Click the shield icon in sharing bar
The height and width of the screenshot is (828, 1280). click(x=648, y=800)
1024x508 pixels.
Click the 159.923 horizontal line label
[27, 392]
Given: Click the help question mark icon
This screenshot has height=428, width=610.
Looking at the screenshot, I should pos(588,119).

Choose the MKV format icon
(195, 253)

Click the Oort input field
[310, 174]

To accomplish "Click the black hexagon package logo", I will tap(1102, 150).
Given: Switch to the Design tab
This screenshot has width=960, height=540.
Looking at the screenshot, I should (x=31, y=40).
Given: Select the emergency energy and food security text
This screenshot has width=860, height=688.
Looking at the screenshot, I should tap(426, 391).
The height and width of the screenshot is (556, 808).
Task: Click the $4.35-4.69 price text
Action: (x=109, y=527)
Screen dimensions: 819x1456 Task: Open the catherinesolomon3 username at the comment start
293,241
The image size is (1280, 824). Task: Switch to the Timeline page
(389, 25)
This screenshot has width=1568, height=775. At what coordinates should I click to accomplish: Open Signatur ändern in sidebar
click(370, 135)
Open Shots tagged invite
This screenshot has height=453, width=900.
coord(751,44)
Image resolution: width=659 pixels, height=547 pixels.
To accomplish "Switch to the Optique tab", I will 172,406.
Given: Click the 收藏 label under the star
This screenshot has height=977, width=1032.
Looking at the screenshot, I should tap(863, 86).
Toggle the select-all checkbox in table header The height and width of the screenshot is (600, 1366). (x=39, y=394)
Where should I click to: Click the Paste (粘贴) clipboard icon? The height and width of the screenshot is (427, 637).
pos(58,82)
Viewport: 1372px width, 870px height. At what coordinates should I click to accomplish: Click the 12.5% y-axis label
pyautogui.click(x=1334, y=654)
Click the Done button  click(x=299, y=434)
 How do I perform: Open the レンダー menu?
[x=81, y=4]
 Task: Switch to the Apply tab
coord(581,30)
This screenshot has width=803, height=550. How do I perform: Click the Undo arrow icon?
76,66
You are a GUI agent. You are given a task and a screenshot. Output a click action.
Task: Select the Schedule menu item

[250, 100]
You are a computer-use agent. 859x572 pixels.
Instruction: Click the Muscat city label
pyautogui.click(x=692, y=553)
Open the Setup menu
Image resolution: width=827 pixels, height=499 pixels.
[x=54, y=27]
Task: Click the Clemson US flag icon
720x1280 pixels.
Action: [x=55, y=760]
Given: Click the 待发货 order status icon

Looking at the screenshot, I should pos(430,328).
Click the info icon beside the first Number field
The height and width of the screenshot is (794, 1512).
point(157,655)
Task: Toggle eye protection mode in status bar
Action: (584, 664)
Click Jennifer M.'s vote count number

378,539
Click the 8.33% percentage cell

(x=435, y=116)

..........

- What is required
Among the entries above, which lines include "agent"? List them all.

- Answer to the exercise
You are a GUI agent. You are given a task and a screenshot. Output a click action.
You are a computer-use agent. 859x572 pixels.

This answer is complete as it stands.